ASC618 was reported to result in a 10-fold greater production and release (secretion) of FVIII, compared with the other gene therapy approaches.
As such, ASC618 might only restore FVIII production, lowering both the risk of bleeds and the need for preventive FVIII replacement therapy, but also promote more durable effects by minimizing cellular stress in liver cells, which can lower FVIII production. Of note, the liver is the main producer of clotting factors in the body.
ASC618 was developed by drawing on work into a second-generation gene therapy for hemophilia A done by researchers at Emory University and optimized through a partnership between ASC Therapeutics and Expression Therapeutics.
The company conducted IND-enabling studies in several animal models, and also partnered with Vigene Biosciences to support the manufacturing process of its current and future gene therapy clinical platforms.

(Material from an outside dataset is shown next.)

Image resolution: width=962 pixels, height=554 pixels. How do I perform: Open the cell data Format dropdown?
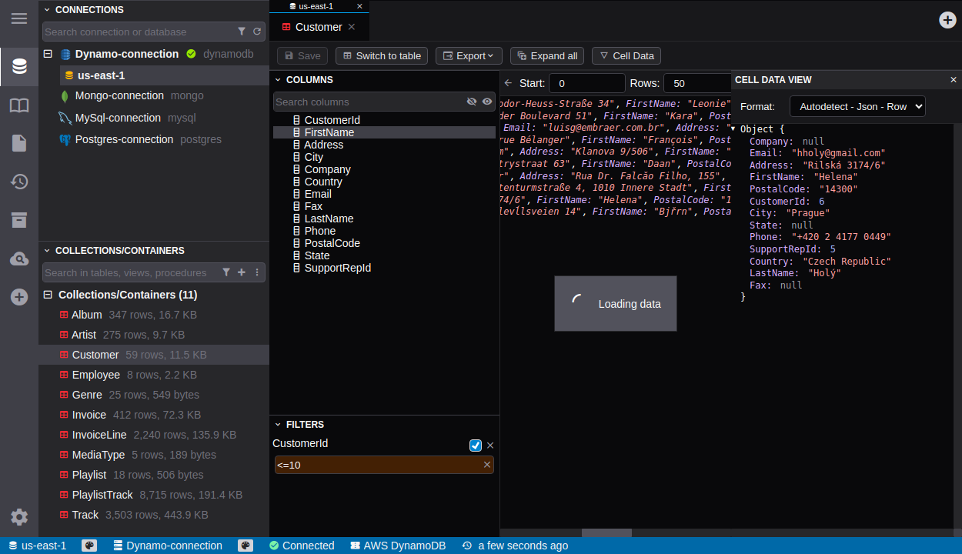(857, 106)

“ASC618 design provides a novel perspective to the field of hemophilia gene therapy,” said Steven Pipe, MD, PhD, the principal investigator of the upcoming trial. Pipe is a professor of pediatrics and pathology and the pediatric medical director of the hemophilia and coagulation disorders program at the University of Michigan.
“For the first time we will be able to investigate in a clinical setting the relevance of a novel bioengineered construct that has been proven in pre-clinical studies to significantly improve the biosynthesis, protein folding and secretion of factor VIII,” he added.
The clinical trial will evaluate the safety, tolerability, and preliminary effectiveness of ASC618 in adults with moderate to severe hemophilia A. Its main goal is to assess the number of adverse events and serious adverse events, while secondary goals include evaluating changes in FVIII activity, use of FVIII products, and bleeding rates, all at one-year post-dosing.
Top-line results are expected in 2023, and the trial is anticipated to end in July 2026.
ASC Therapeutics, a division of Applied StemCell, is also working on potential gene editing therapies for both hemophilia A (ASC518) and hemophilia B (ASC519).